San Francisco Chronicle

China tech ambitions could upset trade order

- By Jane Perlez, Paul Mozur and Jonathan Ansfield

Washington officials and major global companies increasing­ly worry about a new generation of deals that could give China a firmer grip on the technology of tomorrow.

Under an ambitious plan unveiled two years ago called Made in China 2025, Beijing has designs to dominate cutting-edge technologi­es like advanced microchips, artificial intelligen­ce and electric cars, among many others, in a decade. And China is enlisting some of the world’s biggest technology players in its push.

Sometimes it demands partnershi­ps or intellectu­al property as the price of admission to the world’s second-largest economy.
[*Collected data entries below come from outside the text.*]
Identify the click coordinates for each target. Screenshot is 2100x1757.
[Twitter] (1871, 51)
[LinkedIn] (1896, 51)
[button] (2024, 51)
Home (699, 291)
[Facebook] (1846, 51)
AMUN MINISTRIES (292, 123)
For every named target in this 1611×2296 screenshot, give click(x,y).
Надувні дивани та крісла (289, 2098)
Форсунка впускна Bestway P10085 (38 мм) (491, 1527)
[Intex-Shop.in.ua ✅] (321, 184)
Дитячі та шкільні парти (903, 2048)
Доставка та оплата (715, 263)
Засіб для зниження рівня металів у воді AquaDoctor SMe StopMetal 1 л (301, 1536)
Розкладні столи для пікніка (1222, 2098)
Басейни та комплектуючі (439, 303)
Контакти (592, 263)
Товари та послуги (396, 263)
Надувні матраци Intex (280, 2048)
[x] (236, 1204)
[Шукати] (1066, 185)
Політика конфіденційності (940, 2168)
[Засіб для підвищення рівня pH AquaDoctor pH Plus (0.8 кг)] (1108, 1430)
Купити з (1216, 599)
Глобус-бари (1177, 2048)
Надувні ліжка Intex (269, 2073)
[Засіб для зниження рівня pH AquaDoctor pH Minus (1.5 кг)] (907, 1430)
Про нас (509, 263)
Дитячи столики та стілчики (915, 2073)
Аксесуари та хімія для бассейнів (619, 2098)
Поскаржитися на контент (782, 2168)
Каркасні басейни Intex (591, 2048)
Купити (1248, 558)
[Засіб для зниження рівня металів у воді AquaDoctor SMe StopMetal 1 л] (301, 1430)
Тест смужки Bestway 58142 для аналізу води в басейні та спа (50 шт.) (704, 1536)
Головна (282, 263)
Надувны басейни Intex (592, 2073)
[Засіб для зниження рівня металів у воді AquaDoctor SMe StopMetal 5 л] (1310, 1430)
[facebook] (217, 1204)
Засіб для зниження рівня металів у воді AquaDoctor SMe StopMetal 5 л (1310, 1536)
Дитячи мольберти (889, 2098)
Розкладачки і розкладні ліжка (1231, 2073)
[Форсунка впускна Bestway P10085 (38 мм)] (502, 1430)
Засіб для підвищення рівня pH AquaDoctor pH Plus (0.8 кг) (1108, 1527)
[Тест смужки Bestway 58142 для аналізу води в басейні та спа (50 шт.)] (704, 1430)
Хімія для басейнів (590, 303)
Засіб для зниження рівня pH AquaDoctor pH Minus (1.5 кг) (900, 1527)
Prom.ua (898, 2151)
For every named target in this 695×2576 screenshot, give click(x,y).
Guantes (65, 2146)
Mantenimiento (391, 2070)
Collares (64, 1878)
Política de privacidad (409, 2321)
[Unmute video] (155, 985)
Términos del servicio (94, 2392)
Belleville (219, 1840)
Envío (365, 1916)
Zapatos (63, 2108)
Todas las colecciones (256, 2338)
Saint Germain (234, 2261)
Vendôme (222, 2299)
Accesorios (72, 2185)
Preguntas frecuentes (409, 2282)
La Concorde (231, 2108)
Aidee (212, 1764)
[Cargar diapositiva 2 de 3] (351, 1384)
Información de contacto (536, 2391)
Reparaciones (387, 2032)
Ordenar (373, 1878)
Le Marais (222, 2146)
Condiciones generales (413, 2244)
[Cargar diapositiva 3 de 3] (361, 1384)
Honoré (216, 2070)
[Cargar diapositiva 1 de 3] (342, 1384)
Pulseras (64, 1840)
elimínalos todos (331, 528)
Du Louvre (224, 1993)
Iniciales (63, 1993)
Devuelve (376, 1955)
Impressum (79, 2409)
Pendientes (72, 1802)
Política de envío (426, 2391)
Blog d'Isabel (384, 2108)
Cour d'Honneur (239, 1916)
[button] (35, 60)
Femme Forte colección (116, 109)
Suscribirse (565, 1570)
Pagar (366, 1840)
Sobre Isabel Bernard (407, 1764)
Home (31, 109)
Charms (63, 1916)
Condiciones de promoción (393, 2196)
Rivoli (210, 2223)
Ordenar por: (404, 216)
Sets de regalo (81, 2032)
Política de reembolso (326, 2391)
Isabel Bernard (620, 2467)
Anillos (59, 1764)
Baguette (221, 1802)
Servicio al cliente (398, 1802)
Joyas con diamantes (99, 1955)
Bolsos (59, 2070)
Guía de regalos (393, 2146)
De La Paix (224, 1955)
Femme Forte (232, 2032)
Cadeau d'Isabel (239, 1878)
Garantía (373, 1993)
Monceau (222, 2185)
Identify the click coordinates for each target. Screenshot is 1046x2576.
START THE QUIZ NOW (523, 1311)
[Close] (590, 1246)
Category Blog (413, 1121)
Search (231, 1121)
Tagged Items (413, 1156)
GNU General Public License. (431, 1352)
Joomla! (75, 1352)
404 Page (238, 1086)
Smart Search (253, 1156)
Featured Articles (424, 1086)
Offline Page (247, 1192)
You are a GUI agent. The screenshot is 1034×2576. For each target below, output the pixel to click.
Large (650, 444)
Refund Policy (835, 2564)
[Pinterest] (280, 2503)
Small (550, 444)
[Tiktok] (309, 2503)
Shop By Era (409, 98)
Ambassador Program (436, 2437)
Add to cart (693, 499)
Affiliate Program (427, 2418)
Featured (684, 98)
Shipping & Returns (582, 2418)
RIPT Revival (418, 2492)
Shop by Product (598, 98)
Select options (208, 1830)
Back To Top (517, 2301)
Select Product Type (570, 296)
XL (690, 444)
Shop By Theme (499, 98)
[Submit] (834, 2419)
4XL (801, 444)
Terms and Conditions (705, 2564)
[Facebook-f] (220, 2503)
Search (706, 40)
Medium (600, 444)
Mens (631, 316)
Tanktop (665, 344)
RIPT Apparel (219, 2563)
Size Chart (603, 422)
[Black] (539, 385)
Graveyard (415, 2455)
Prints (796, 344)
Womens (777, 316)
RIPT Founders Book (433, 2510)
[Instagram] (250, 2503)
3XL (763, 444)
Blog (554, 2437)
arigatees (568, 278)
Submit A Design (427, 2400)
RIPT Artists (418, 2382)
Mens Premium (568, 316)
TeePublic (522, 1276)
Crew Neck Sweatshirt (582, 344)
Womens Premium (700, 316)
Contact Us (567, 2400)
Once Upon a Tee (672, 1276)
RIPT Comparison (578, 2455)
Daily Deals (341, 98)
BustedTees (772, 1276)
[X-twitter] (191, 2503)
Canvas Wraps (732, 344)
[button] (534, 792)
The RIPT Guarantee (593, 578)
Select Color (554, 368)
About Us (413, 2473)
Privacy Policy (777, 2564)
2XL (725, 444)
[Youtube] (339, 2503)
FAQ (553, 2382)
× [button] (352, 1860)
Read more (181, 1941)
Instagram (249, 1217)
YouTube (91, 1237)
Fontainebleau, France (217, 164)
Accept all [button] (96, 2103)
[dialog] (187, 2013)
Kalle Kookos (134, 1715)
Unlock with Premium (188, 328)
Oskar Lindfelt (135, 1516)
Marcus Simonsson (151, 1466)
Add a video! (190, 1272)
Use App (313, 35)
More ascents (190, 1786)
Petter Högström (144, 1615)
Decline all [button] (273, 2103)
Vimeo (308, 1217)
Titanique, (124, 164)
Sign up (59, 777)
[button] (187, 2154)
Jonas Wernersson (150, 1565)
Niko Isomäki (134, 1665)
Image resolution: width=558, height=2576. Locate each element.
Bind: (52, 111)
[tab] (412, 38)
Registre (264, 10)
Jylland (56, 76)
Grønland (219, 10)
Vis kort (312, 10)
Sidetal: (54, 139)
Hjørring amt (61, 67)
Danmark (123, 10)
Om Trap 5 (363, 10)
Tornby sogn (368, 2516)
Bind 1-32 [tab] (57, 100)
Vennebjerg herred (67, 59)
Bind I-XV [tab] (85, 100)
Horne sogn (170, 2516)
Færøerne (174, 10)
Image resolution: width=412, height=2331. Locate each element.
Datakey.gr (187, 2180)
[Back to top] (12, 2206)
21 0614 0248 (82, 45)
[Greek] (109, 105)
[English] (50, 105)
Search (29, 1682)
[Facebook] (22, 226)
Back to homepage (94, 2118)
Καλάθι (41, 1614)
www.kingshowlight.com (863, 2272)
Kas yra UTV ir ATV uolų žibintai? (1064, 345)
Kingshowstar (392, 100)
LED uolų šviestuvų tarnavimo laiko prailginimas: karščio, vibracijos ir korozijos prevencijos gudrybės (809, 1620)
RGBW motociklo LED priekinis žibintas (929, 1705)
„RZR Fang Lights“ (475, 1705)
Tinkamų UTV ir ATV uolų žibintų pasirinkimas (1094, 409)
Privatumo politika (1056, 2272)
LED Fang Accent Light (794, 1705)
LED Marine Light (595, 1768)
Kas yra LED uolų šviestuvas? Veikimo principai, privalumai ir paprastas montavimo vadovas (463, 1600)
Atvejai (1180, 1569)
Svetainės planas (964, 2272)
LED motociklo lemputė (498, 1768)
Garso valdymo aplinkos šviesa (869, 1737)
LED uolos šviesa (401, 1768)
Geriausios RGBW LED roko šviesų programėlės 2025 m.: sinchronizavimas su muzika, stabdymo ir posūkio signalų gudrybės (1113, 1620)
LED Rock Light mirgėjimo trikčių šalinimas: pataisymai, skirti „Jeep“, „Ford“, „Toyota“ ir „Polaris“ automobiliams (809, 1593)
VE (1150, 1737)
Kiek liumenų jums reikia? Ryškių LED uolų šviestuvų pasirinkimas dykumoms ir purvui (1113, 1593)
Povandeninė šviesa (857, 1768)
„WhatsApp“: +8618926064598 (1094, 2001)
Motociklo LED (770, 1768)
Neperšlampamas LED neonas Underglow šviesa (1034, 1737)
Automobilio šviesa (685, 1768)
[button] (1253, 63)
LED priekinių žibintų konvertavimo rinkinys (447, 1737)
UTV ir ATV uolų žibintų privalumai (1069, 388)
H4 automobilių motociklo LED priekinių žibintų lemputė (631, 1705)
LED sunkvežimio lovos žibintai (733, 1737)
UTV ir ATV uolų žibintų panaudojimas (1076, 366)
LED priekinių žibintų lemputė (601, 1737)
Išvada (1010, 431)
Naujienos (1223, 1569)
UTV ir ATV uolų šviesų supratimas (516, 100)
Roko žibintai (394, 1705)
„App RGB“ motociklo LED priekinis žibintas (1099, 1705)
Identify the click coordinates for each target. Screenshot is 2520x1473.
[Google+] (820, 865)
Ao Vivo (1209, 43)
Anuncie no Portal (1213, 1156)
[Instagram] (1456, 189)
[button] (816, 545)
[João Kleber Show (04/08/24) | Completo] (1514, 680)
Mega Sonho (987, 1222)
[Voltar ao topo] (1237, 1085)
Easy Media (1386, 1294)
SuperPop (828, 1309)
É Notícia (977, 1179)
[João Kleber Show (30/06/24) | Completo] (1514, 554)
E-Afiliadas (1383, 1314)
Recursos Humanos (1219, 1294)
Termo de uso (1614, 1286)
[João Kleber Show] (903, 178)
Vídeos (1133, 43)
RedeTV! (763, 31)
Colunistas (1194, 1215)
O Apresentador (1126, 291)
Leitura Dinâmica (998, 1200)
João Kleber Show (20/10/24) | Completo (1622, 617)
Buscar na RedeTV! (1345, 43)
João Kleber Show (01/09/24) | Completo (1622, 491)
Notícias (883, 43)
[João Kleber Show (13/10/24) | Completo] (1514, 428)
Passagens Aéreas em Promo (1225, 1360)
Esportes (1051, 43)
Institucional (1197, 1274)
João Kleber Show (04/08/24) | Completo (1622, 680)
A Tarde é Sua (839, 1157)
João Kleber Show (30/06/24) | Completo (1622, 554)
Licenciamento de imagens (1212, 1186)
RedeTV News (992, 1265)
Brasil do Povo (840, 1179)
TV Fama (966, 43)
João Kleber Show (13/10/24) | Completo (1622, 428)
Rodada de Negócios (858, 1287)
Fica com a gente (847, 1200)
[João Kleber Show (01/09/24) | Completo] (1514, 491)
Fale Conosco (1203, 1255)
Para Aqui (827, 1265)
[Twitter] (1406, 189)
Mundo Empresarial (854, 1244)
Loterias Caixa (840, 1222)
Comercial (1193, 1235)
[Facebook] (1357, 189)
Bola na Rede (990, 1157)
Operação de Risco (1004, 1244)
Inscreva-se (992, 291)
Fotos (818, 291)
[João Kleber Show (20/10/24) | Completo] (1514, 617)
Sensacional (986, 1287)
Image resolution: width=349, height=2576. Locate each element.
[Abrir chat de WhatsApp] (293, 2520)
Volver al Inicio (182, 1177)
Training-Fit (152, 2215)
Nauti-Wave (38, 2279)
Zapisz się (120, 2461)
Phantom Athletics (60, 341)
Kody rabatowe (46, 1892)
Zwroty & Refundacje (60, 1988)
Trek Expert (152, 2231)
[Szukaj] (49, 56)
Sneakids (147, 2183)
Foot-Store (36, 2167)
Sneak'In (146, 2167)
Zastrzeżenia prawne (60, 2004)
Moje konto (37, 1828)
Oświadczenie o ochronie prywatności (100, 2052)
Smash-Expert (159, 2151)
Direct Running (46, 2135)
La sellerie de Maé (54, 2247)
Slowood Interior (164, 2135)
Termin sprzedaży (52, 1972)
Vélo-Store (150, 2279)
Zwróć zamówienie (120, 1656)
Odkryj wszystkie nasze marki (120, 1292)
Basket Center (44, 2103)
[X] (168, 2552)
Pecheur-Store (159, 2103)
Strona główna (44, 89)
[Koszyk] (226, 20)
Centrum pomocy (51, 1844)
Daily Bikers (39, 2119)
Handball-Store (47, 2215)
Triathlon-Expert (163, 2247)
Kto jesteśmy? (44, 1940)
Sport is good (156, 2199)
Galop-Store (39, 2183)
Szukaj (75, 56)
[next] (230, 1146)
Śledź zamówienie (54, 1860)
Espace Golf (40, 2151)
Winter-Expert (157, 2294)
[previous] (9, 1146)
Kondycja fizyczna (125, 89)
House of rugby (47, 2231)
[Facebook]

Sometimes it woos foreign giants with money and market

access in ways that elude American and global trade rules.

When concerned officials in Washington began blocking China’s ability to buy high-end technology last year, one Bay Area company found a way to help its Chinese partner around those limits.

Advanced Micro Devices of Sunnyvale avoided scrutiny by licensing its exclusive microchip designs, rather than selling them. The Chinese partner got access to the technology to make its own products. Advanced Micro Devices got a big payout.

The rules of global commerce are changing — and China and the United States are racing to create a future that aligns with their own distinct visions. The result could be an overhaul of 20th century trade rules for a 21st century global economic order, in which money, ideas and influence could become as closely watched and tightly regulated as hard goods packed on a ship and sent abroad.

Even before the Communist Revolution, China obsessed about absorbing foreign technology as a way to end a century of humiliatio­n and restore its national strength. But Made in China 2025 is more ambitious than anything the government has ever attempted, a national industrial policy to project a new type of global might and influence.

China is directing billions of dollars to invest in research at home as well as to acquire innovative technology from abroad. A Beijing-directed semiconduc­tor fund is thought to have more than $100 billion at its disposal, and another plan aims to grow China’s artificial intelligen­ce companies into a $150 billion industry by 2030.

Such efforts have some U.S. government officials and business leaders calling for a rethinking of how the United States approaches trade. Lawmakers are pushing for tougher rules on technology purchases, which do not usually cover the types of deals that China increasing­ly prefers. Officials are also investigat­ing whether China is stealing intellectu­al property.

“There are a few U.S. companies that have been leaning too far about sharing technology with countries that are potential enemies of ours,” Secretary of Commerce Wilbur Ross said in September remarks regarding informatio­n technology that were widely seen as referring to China.

“I don’t think that’s a very good idea. I think it’s the ultimate shorttermi­sm to give up very valuable IT in order to get a few quarters or a few years of improved sales.”

China looks to the West for much of its technology. Even some of its most sensitive systems that run government computers, banks and laboratori­es use chips from Intel and Qualcomm and software from Microsoft or Oracle, a dependence it sees as a long-term vulnerabil­ity.

The government hopes to change that. It is backing the effort with money: $45 billion in cheap loans for its companies, $3 billion for advanced manufactur­ing efforts and billions more in other financial support, according to the Mercator Institute for China Studies, a German think tank.

Made in China 2025 “is going to have substantia­l resources and focus devoted to it, especially at the local government level,” said Kai-Fu Lee, a prominent venture capitalist in Beijing.

The goal is not simply to beat the United States. China is preparing for a day when cheap manufactur­ing no longer keeps its economy humming. It wants to embrace industries offering skilled jobs that do not blacken its skies and cloud its rivers.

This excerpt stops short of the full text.